## begin Records for the exercise

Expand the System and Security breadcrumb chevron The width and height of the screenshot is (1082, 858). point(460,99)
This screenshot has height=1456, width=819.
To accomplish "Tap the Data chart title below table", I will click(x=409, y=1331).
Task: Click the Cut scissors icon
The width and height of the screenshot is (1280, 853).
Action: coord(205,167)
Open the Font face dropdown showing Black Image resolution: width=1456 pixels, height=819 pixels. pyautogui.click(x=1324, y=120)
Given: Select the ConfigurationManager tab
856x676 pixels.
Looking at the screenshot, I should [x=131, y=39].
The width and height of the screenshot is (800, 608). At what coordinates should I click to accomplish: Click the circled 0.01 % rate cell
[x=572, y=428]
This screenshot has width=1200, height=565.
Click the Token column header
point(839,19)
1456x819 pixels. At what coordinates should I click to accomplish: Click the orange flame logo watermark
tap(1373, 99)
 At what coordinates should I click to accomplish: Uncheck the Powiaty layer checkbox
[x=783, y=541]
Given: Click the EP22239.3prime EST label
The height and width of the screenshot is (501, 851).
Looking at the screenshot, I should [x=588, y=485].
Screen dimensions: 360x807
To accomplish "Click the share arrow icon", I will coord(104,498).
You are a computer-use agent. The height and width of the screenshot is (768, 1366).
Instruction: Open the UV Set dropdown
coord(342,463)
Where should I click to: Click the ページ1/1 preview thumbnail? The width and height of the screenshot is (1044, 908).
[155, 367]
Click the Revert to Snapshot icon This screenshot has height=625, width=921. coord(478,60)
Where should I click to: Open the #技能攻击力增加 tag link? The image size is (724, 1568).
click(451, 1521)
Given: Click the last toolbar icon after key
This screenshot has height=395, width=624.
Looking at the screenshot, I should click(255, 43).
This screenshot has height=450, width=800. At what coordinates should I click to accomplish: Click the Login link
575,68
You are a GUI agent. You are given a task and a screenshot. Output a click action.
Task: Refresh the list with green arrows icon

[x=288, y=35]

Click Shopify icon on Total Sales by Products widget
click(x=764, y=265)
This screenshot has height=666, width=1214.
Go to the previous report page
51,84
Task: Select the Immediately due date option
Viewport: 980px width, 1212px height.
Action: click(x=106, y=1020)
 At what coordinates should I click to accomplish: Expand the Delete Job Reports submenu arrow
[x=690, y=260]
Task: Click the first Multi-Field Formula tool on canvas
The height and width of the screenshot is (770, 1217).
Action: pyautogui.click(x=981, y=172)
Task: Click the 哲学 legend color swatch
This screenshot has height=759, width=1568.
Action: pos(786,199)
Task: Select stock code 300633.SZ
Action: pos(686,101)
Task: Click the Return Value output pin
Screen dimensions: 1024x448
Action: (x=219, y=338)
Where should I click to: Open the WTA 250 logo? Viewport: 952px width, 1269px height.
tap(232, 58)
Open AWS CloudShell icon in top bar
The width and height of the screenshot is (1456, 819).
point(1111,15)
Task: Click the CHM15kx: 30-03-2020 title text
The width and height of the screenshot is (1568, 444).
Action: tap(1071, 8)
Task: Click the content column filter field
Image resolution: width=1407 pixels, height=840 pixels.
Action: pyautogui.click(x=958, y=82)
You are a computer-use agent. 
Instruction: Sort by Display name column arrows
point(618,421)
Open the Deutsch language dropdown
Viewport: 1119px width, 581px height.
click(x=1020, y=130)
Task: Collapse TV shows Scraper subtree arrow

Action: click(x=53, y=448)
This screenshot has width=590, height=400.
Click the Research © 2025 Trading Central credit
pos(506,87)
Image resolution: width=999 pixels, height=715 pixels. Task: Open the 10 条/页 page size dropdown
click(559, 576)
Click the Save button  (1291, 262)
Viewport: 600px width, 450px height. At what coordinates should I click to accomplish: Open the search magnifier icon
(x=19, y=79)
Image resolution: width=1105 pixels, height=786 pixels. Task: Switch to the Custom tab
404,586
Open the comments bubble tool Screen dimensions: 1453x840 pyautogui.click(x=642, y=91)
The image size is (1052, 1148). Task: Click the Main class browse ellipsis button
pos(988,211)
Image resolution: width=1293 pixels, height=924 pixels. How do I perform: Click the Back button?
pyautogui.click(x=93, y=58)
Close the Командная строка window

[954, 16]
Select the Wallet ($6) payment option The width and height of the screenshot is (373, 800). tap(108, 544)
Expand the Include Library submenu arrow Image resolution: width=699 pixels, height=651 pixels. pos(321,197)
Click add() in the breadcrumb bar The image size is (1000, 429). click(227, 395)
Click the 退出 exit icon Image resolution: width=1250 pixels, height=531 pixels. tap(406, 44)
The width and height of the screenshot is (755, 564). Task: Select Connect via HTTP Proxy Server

## end Records for the exercise

Collect each line of the listing above that contains the string "link", counting uppercase and lowercase letters as distinct.

Where should I click to: Open the #技能攻击力增加 tag link? The image size is (724, 1568).
This screenshot has height=450, width=800. At what coordinates should I click to accomplish: Click the Login link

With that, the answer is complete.